What are the benefits of Industry 4.0?
Industry 4.0 brings many benefits to manufacturers, both defensive and offensive. The defensive benefits allow in particular to adapt its productive tool to heavy structural trends such as the aging of the working population, when the offensive benefits concern the optimization of production units to make them as competitive as possible.
Industry 4.0 will notably allow:
- To adapt the productive tool according to the needs and the aging of the population,
- Optimize the consumption of energy and raw materials,
- Increase agility
- Increase responsiveness,
- Increase the flexibility of production,
- Improve the reliability of machines,
- Optimize human, material and energy resources,
- To strengthen the processing industry,
- To better serve customers through flexibility and product customization,
- To forge a strong bond with customers,
- To maintain and develop future industrial jobs.
Flexibility, responsiveness and agility are three terms that evoke the same meaning but are actually quite distinct:
- Flexibility is the ability to respond to various customer demands,
- Responsiveness is the speed of satisfaction of unanticipated requests,
- Agility is the company’s ability to reconfigure itself according to changes in its environment, its market.
Depending on its “environment”, a company must adapt its organization and its “response”:
The majority of current production tools show excellent results in meeting foreseeable demand. The systems are however very specialized and require long deployment times. However, to meet an unpredictable demand with increasingly shorter product life cycles, new tools are essential to meet market expectations.

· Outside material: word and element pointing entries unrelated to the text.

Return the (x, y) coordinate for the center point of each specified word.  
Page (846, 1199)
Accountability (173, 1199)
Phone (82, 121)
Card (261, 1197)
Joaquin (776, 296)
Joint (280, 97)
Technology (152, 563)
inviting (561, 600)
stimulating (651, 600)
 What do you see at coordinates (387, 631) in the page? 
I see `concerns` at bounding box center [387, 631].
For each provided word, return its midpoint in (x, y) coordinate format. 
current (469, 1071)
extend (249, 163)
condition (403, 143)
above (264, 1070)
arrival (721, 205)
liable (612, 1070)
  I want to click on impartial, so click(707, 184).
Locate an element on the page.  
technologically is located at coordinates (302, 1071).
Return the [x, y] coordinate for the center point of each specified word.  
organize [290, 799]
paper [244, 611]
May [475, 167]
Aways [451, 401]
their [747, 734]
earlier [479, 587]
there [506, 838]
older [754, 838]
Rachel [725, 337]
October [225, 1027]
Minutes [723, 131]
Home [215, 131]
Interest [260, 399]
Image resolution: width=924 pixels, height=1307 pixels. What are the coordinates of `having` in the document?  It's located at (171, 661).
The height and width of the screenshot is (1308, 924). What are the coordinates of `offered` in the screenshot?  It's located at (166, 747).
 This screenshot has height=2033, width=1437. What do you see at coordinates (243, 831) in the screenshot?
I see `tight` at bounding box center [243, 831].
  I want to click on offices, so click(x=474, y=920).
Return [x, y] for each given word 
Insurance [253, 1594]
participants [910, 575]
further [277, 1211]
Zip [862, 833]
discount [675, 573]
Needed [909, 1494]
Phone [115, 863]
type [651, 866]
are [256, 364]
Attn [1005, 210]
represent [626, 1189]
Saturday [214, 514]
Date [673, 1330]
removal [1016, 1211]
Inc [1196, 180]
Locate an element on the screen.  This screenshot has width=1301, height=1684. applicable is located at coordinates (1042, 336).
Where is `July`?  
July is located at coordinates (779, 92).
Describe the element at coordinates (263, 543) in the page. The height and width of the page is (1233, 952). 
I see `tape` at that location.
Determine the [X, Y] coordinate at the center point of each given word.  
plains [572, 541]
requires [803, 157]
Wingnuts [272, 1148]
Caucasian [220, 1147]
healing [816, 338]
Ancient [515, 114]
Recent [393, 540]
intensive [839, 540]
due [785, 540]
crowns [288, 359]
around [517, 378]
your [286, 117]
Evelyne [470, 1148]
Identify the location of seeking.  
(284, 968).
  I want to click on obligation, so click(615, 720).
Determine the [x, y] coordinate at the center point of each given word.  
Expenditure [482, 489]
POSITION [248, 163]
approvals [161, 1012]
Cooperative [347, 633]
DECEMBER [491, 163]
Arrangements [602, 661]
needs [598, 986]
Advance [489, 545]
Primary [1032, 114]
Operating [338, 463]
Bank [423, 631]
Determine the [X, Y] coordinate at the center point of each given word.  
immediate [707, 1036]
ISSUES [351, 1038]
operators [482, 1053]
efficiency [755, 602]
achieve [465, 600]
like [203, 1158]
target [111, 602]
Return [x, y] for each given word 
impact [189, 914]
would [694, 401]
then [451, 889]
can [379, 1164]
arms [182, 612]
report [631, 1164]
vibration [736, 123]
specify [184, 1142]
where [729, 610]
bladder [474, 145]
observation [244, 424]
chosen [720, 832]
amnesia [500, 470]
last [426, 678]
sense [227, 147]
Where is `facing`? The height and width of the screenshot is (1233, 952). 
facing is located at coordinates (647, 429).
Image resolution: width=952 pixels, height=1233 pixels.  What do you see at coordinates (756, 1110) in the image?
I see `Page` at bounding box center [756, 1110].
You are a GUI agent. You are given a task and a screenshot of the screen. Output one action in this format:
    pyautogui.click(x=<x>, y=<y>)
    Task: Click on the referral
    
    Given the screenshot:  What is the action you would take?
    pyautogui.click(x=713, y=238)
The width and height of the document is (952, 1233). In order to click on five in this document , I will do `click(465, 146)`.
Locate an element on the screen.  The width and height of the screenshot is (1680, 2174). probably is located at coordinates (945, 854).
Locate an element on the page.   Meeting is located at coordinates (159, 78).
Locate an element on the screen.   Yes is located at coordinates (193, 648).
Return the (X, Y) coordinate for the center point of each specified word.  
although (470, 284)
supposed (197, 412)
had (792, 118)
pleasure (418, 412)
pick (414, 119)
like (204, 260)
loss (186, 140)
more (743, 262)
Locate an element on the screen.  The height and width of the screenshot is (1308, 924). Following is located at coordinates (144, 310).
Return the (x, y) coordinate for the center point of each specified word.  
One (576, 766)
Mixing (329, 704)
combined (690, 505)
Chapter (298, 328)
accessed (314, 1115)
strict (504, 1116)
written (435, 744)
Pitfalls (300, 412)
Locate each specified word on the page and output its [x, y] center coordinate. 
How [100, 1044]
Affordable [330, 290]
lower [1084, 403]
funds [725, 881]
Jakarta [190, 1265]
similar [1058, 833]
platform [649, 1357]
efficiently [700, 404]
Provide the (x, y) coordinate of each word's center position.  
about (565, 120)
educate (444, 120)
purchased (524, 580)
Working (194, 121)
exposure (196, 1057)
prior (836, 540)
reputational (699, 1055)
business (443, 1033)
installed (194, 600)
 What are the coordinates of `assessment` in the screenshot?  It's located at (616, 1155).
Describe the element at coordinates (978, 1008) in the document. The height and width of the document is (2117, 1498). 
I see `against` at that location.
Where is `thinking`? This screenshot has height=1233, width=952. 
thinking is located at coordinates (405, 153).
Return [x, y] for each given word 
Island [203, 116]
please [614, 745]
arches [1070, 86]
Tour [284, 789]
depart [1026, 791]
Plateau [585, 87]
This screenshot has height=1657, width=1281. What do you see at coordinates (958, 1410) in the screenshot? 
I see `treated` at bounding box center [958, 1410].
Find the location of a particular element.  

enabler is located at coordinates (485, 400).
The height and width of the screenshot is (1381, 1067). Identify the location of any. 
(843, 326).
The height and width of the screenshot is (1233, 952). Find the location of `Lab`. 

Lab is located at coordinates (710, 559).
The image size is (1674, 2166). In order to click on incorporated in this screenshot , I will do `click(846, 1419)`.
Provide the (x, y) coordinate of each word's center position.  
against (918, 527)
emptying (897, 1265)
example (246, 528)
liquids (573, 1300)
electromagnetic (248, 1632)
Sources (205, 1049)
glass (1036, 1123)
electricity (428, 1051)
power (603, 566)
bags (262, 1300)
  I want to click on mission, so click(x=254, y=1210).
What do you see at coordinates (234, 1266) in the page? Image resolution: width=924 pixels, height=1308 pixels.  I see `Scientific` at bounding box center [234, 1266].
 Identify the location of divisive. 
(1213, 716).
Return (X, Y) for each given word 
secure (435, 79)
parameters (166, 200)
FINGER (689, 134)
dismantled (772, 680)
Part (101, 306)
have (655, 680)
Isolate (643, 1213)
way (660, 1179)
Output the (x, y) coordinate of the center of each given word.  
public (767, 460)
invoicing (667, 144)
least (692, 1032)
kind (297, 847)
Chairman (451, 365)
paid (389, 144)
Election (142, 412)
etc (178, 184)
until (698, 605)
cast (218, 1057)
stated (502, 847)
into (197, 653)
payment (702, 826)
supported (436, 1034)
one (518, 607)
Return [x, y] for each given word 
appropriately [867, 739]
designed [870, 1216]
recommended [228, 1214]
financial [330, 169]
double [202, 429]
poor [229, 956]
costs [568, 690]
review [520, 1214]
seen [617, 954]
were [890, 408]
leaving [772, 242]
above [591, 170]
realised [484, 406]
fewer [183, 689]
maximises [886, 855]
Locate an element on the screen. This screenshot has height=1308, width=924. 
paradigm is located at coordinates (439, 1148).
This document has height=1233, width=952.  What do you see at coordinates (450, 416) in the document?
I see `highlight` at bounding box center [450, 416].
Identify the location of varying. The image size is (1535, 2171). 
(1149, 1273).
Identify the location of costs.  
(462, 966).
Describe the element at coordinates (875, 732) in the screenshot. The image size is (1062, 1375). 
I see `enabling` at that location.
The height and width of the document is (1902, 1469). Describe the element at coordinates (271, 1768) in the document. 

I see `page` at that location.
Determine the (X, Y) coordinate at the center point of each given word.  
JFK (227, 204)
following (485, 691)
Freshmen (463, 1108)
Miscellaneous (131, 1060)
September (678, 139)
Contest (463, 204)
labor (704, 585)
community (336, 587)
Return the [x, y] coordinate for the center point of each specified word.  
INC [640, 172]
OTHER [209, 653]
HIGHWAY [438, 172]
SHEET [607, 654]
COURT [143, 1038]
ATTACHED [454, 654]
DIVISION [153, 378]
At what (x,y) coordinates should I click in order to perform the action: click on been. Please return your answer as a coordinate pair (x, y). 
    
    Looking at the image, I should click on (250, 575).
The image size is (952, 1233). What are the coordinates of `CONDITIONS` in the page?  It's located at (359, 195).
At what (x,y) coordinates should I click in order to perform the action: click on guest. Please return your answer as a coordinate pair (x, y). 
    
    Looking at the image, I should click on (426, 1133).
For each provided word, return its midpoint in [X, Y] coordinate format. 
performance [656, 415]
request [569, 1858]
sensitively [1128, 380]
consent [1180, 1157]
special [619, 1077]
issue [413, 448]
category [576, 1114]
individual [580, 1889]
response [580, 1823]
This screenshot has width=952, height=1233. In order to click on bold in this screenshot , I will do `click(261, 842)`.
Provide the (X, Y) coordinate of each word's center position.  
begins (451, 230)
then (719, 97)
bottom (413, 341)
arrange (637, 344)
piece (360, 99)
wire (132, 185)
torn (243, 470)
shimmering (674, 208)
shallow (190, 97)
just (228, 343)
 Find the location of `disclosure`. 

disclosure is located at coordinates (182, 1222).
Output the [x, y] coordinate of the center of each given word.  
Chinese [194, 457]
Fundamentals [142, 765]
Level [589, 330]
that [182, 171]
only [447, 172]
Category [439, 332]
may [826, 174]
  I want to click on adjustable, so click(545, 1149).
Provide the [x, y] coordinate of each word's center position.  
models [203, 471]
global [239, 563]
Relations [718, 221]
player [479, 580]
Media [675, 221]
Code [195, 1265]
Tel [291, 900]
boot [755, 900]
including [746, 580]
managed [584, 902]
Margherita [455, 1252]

It is in this market evolution that Industry 4.0 takes on its full meaning, since it brings the necessary agility to manufacturers, to the point of making it possible to modify manufacturing processes in one click.
Industry 4.0: future evolutions
Industry 4.0 and the Internet of Things (IoT for Internet of Things) are having effects on the machines themselves: they are becoming more and more autonomous, mobile and easier to control. Soon the robots will be smart enough to understand our language and our gestures. Thus, if today collaborative robots are tools for production operators, they are also becoming assistants of choice since their characteristics, in particular their precision and speed, give humans new capabilities.